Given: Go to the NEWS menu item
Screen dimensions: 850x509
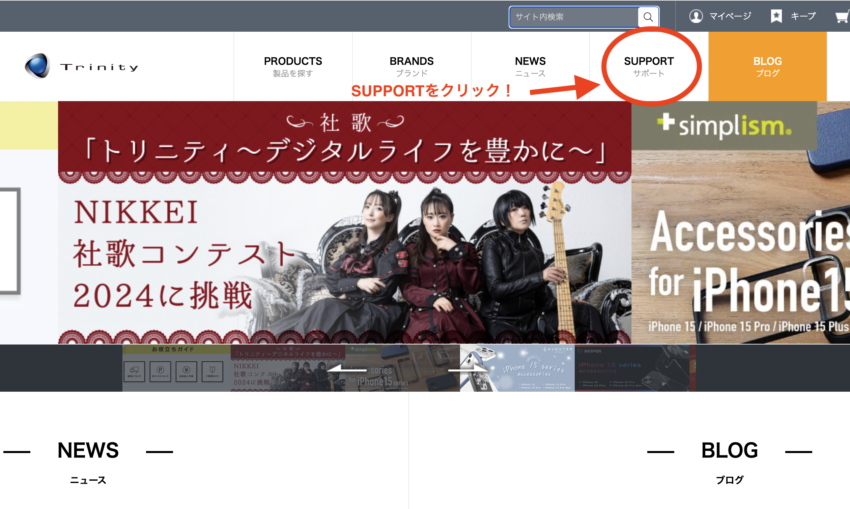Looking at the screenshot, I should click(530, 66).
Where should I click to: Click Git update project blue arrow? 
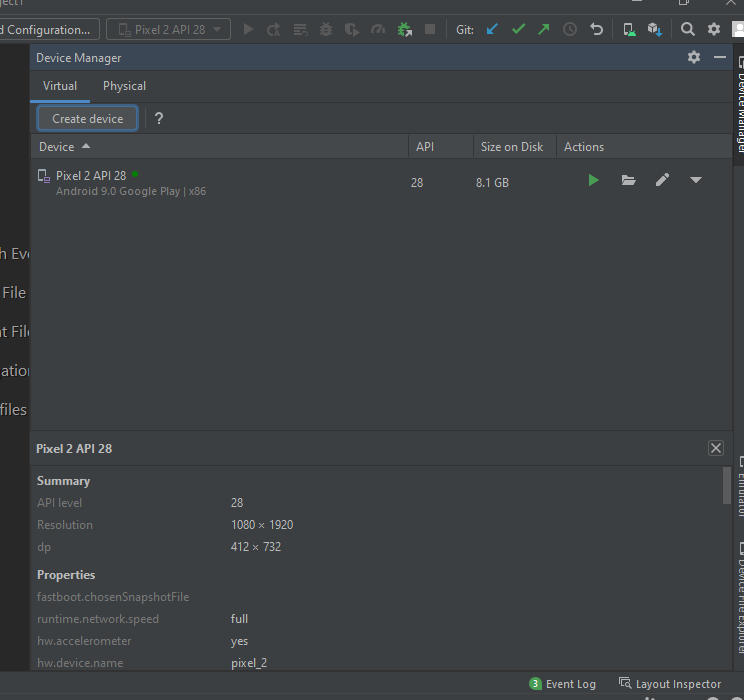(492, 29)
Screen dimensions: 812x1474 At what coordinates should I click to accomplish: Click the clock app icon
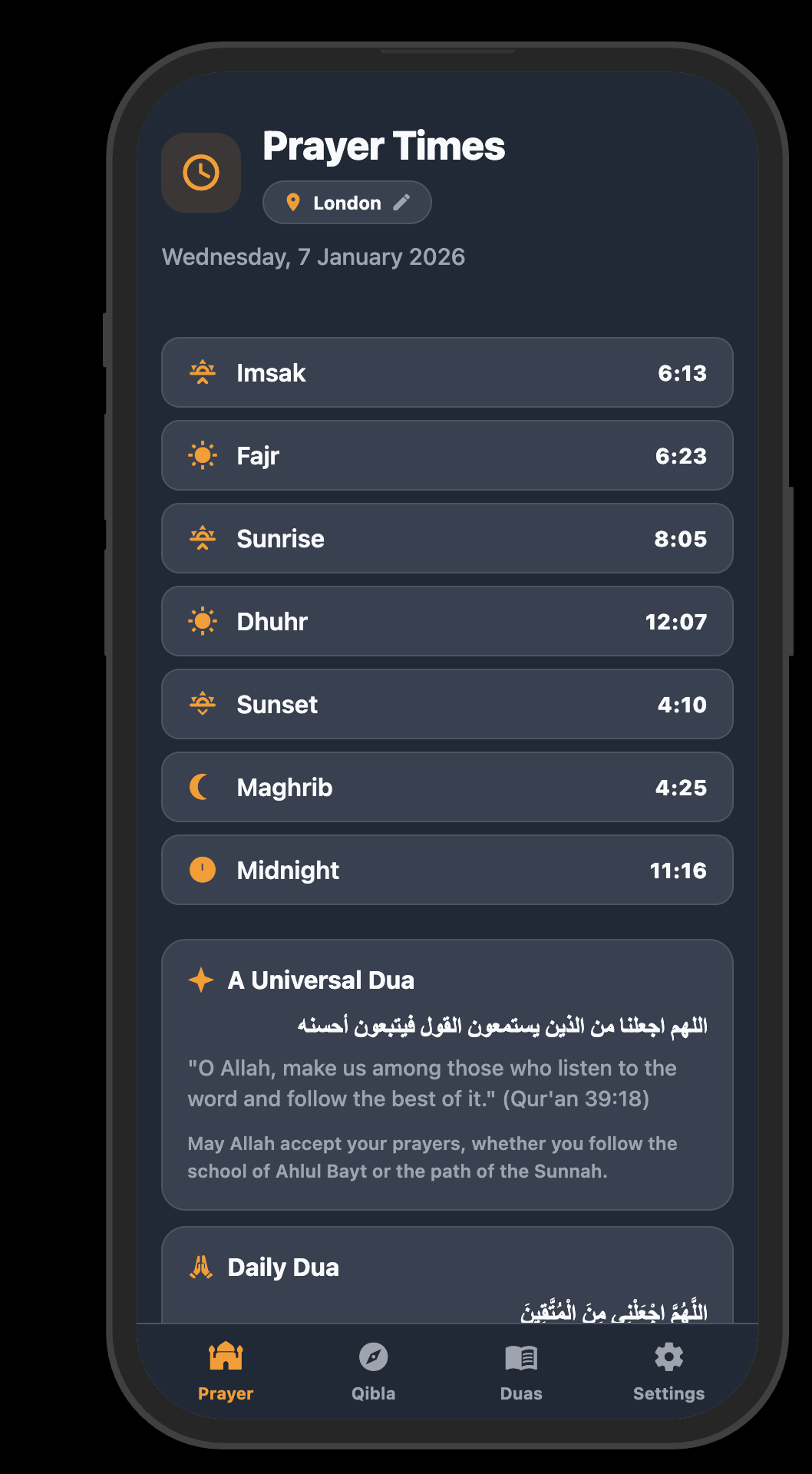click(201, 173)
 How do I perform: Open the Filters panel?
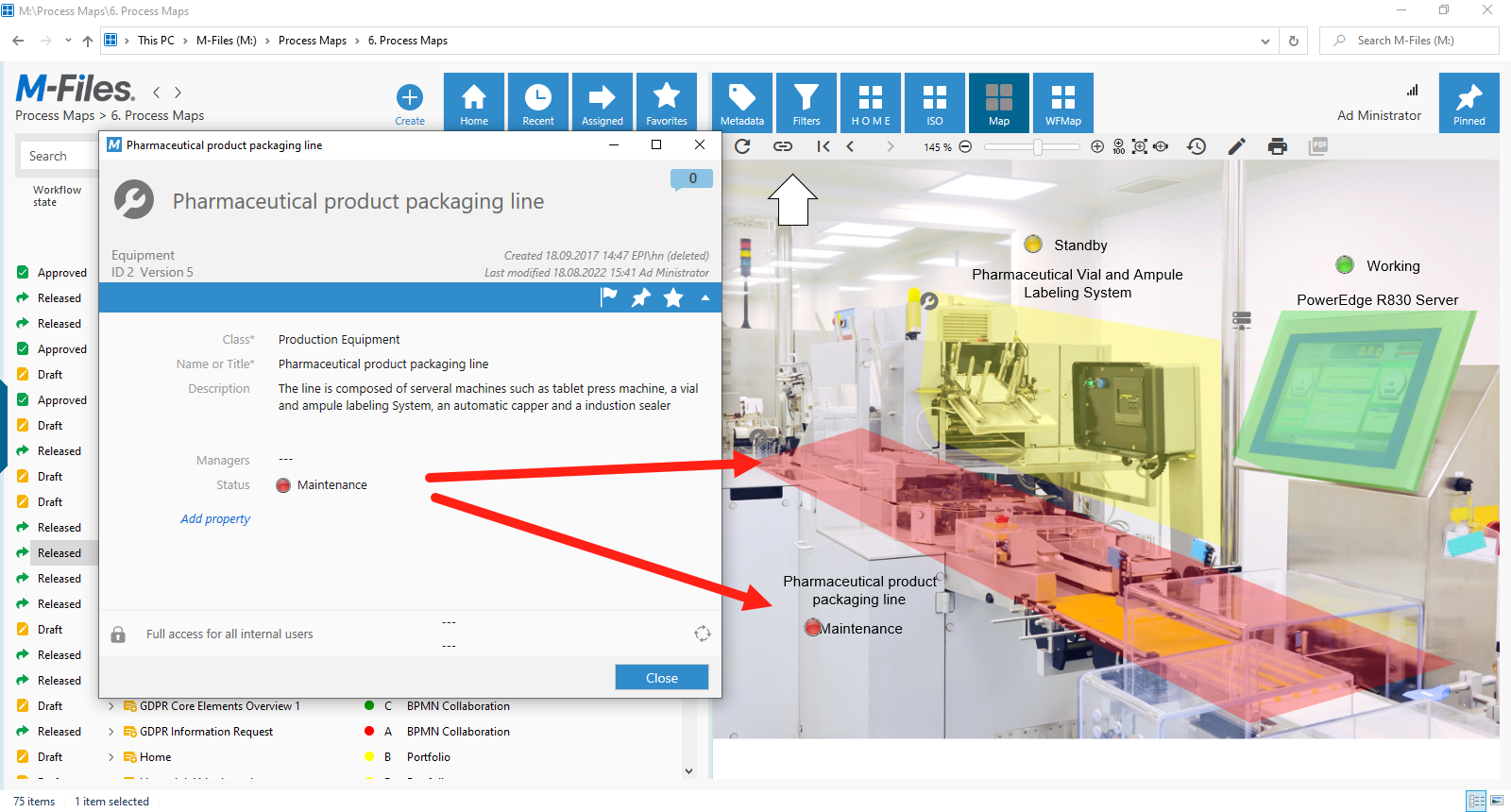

+--

### WHAT THE TASK ASKS:
Give back the full listing exactly, with pictures dropped.

### EXERCISE SOLUTION:
Given: Go to the NEWS menu item
Screen dimensions: 850x509
Looking at the screenshot, I should click(530, 66).
Where should I click to: Click Git update project blue arrow? 
(492, 29)
Screen dimensions: 812x1474 At what coordinates should I click to accomplish: Click the clock app icon
click(201, 173)
 How do I perform: Open the Filters panel?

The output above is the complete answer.